Laura Warner, Kathryn Stofer, and Hayk Khachatryan 2

As Extension turns more to effecting behavior change beyond simply raising awareness or understanding concerns, how do we not only help clientele make a change, but make it easier? Behavioral economics principles can improve the way we present options to clients, increasing the likelihood of them choosing desirable behaviors. This document offers an introduction to these concepts as well as practical strategies for setting the environment for change.

Introduction to Behavioral Economics

Have you ever tipped a restaurant server more than you normally would because the default on the payment kiosk was set to 25%? Or, perhaps you held on to a monthly subscription service (for example, exotic teas or pet toys) longer than you wanted because you had to call customer service to cancel, whereas you signed up using a very simple online form. Would knowing that your neighbors spend less on their monthly water usage or electricity bill make you readjust your irrigation controller or thermostat? These are some examples of behavioral economics–based strategies, and while they often are used to increase the bottom line for someone financially, we can use the principles of this approach to better serve Extension clientele.

People tend to do the thing that is easiest, provides immediate (as opposed to delayed) payoffs, or has the fewest barriers (importantly, this can be doing nothing at all; Lee & Kotler, 2011; McKenzie-Mohr, Lee, Schultz, & Kotler, 2012). Following this principle, an Extension professional would probably have a bigger newsletter distribution list if, during program registration, attendees were automatically signed up for a newsletter with an option to opt out, rather than if they were invited to opt in to receiving a newsletter. This concept is derived from social marketing, an approach to behavior change that is being welcomed into Extension programming because of its ability to make programs more impactful and relevant.

Behavioral economics, a science of human decision-making that draws from theories of economics and social psychology, is a natural partner to social marketing. Principles of behavioral economics include the following (Executive Office of the President, 2016; Rothschild, 2001):

  • There is a cost associated with making any behavior change, whether the individual is adopting, changing, or stopping something.
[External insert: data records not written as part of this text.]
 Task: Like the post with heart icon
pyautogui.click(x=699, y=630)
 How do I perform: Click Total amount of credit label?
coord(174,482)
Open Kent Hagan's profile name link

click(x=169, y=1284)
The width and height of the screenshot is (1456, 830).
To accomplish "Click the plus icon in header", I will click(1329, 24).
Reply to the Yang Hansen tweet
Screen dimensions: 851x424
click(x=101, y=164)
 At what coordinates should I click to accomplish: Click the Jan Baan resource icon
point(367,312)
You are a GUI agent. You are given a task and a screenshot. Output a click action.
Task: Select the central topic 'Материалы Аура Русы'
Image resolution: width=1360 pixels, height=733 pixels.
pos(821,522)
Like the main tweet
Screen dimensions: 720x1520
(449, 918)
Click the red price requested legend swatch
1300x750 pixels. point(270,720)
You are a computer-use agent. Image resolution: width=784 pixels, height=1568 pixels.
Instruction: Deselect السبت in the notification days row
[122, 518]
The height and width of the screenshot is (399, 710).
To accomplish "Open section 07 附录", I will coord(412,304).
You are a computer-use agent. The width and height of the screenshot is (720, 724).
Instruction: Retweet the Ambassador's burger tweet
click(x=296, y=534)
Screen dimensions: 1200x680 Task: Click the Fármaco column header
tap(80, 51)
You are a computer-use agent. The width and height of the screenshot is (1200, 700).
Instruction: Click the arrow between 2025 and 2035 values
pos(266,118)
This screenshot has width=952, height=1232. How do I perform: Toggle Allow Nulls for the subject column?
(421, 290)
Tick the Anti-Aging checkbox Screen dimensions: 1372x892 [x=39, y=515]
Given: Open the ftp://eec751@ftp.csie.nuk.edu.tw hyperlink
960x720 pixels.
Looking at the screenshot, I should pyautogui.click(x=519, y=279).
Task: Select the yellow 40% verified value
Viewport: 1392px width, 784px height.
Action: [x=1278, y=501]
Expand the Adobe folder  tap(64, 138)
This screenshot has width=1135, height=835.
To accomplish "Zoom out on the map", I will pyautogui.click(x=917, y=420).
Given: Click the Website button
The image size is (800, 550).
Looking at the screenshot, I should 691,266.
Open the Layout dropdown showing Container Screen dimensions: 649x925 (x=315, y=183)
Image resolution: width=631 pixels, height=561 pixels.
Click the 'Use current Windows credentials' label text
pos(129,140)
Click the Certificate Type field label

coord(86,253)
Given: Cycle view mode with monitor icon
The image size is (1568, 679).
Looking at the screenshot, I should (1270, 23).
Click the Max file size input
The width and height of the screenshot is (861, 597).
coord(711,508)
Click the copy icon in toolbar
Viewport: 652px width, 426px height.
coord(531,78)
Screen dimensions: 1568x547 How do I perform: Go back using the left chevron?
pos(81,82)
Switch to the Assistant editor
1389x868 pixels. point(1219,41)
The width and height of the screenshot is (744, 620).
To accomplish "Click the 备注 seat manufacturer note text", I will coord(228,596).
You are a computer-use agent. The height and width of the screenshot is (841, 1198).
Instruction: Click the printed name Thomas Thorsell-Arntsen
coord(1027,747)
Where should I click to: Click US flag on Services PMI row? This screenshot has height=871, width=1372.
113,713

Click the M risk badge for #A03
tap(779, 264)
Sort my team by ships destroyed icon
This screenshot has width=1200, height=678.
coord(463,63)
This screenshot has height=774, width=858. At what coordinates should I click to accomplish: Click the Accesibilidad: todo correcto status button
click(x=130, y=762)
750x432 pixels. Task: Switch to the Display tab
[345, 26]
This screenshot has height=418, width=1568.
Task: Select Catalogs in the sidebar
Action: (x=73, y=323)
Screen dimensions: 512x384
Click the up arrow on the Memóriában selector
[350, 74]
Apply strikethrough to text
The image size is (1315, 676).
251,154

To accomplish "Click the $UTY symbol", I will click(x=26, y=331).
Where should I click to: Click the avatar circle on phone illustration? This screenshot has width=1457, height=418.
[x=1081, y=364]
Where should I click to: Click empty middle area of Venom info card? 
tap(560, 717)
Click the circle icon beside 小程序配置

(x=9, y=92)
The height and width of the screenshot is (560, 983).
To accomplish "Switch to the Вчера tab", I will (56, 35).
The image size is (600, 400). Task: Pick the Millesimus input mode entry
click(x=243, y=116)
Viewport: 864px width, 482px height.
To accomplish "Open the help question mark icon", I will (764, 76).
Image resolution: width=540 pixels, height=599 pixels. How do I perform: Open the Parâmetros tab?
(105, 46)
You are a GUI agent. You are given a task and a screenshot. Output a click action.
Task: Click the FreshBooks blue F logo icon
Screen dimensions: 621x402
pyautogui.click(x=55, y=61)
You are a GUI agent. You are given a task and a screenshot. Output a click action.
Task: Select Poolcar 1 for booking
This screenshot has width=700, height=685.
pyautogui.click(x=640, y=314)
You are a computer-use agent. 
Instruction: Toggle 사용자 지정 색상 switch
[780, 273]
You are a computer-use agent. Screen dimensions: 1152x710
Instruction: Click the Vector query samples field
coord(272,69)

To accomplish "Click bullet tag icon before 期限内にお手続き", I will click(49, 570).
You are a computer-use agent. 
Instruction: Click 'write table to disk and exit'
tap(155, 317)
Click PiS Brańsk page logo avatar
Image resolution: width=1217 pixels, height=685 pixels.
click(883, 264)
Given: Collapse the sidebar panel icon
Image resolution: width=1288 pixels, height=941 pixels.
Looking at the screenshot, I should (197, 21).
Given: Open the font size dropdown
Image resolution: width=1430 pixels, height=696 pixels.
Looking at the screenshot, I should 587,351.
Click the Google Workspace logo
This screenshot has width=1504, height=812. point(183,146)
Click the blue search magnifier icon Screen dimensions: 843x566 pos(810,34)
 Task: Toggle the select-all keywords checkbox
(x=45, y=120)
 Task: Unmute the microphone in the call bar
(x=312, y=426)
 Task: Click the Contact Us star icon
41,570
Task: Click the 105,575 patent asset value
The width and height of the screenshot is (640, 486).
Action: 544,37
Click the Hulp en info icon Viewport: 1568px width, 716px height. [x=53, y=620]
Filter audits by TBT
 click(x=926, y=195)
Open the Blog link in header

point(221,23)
  • Very small barriers to program access can make the difference in whether it is successful or not.

  • People tend to discount the benefits of adopting a behavior when there is a delay in receiving the reward.

  • There are typically many competing choices.

  • The resources needed to change behaviors (e.g., money, energy, time, health) are not unlimited.

Choice architecture is a behavior-change tool employed by behavioral economists. Choice architecture refers to intentionally changing a decision-making environment (such as the presentation, timing, or context) to influence a decision (Williamson, 2018). A specific type of choice architecture is known as nudging. Nudging is the act of subtly modifying the environments within which voluntary decisions are made without actually restricting any options (Ferraro, Messer, & Wu, 2017; Ly, Mazar, Zhao, & Soman, 2013). Classic examples of nudging are when healthier food is positioned to be easily accessible (e.g., displayed at eye level) to consumers in the line at cafeterias or when water options are displayed first before consumers can reach sugary drinks. In the context of Extension, Extension professionals may find nudges can improve clients' decision-making so they can solve problems in their lives.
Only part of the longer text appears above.